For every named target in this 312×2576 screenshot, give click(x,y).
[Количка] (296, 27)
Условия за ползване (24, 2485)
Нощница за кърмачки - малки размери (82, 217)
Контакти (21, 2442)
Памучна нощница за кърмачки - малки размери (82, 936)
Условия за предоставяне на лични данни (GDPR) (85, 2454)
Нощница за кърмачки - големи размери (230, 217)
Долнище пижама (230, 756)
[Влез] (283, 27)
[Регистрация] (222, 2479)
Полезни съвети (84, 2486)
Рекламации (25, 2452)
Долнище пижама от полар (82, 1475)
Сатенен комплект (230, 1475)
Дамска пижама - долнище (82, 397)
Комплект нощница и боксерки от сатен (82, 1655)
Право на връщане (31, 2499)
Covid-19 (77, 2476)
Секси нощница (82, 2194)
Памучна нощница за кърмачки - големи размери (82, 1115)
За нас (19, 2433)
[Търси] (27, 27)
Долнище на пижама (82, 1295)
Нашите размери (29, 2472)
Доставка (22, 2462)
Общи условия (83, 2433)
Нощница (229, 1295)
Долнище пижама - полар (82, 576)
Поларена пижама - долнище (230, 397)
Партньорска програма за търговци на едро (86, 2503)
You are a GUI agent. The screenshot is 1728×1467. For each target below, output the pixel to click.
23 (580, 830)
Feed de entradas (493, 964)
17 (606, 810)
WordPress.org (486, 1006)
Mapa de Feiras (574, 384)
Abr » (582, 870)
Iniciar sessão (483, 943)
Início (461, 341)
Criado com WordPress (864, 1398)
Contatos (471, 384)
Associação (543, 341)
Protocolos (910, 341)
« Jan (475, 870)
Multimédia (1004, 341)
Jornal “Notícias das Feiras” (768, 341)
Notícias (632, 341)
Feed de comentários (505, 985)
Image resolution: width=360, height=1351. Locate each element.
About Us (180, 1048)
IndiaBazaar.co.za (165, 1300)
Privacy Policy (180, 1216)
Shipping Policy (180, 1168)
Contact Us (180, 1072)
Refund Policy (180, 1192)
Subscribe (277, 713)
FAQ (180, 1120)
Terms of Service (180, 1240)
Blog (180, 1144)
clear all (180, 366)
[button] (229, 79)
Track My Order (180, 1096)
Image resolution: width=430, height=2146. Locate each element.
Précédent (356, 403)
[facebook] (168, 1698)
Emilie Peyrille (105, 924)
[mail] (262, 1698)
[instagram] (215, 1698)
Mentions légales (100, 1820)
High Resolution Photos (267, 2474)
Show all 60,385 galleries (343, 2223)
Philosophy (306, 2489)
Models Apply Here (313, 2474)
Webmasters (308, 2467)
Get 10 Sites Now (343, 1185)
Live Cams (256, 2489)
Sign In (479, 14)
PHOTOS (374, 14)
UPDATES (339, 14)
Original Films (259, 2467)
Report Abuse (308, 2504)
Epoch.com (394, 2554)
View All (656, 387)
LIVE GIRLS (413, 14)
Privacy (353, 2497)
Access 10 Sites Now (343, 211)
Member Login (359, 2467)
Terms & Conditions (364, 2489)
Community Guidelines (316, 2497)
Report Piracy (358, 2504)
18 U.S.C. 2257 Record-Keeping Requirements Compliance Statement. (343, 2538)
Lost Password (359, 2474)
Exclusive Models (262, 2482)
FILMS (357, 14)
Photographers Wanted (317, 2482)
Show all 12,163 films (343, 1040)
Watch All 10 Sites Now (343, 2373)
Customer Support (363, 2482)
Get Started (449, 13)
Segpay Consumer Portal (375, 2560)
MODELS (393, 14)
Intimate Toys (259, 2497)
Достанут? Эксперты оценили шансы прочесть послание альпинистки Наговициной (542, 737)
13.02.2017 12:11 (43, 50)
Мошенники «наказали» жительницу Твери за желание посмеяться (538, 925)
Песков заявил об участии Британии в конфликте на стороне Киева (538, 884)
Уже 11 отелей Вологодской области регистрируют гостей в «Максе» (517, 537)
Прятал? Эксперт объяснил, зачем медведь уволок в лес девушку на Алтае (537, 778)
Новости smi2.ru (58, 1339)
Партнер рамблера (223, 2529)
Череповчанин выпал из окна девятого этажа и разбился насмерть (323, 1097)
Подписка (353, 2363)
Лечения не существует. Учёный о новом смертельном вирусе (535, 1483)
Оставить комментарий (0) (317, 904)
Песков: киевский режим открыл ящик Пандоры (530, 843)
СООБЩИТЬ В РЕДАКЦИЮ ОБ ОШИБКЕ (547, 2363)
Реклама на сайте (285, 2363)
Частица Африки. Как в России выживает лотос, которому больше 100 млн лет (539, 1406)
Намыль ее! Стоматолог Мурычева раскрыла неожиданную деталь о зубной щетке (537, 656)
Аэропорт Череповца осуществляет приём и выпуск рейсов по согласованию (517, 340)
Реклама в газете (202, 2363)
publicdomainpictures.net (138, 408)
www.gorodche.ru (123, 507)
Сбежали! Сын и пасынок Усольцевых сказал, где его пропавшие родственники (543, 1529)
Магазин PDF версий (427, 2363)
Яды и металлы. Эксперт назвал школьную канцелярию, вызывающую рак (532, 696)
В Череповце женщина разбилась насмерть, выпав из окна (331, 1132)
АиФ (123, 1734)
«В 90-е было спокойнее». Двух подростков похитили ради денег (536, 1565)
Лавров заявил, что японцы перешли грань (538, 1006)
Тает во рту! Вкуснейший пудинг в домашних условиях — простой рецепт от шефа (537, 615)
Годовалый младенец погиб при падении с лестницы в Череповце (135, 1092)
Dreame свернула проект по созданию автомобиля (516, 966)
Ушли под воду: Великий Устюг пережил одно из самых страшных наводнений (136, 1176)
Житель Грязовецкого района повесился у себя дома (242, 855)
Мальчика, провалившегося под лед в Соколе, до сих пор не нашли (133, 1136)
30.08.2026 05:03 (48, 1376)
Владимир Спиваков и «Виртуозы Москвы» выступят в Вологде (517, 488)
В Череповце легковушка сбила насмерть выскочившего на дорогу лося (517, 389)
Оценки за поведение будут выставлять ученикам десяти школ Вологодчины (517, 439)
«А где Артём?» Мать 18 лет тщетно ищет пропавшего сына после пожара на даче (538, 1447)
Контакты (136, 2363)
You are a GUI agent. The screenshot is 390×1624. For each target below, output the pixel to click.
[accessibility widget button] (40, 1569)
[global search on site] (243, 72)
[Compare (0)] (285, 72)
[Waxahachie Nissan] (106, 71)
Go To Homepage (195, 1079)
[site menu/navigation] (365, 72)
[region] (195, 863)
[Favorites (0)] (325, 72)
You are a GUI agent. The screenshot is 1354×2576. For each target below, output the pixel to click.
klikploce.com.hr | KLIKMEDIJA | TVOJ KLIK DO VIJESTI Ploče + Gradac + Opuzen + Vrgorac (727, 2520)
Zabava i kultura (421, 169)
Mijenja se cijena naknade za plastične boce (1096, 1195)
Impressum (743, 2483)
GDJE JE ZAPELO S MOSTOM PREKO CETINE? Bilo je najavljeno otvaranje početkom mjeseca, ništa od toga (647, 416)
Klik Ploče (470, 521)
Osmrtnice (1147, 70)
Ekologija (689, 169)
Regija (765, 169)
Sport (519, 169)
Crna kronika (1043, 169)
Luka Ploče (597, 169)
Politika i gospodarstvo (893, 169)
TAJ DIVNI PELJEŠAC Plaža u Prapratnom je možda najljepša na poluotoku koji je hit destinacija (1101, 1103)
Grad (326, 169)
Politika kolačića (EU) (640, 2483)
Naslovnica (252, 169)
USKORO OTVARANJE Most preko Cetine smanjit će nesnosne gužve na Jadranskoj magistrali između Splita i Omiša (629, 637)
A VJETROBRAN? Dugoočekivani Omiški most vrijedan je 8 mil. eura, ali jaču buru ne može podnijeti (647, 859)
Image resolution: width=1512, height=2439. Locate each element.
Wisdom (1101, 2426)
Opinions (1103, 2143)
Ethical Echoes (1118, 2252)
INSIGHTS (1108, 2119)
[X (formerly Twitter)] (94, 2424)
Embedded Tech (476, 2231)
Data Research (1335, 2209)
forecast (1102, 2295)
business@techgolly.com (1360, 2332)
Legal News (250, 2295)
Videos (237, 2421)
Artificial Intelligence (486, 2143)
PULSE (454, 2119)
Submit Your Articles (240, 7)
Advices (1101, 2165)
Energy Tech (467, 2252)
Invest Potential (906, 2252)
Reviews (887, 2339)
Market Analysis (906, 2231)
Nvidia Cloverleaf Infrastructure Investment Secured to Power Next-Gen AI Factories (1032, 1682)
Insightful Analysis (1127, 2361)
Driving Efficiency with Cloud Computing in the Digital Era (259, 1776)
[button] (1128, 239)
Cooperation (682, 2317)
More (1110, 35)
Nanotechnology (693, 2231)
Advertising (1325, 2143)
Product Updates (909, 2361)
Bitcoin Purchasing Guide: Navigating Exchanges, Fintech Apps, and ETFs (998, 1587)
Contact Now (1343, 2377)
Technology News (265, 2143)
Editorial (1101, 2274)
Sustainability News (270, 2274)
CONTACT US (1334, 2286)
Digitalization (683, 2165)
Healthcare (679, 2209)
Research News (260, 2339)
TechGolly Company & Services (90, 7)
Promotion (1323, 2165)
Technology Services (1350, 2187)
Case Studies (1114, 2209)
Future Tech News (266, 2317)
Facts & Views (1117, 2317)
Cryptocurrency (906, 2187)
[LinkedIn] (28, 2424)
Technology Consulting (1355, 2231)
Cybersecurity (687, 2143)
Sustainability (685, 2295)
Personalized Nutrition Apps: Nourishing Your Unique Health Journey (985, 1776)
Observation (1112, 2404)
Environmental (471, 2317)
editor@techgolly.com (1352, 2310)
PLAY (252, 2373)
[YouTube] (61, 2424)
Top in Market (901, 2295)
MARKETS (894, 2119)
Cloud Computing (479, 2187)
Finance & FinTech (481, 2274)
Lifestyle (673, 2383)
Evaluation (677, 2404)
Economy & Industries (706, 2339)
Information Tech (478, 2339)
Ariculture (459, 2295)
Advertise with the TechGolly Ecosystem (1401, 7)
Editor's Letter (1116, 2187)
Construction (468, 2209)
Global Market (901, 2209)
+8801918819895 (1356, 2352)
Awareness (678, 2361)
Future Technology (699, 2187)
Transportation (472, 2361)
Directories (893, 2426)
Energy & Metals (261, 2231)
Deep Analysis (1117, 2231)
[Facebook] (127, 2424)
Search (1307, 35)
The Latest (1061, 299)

________________________________________

Exercise goal:
Give again exactly, and only, the lines above starting at the one with "Case Studies (1114, 2209)" and ending at the one with "PLAY (252, 2373)".

Output of the task:
Case Studies (1114, 2209)
Future Tech News (266, 2317)
Facts & Views (1117, 2317)
Cryptocurrency (906, 2187)
[LinkedIn] (28, 2424)
Technology Consulting (1355, 2231)
Cybersecurity (687, 2143)
Sustainability (685, 2295)
Personalized Nutrition Apps: Nourishing Your Unique Health Journey (985, 1776)
Observation (1112, 2404)
Environmental (471, 2317)
editor@techgolly.com (1352, 2310)
PLAY (252, 2373)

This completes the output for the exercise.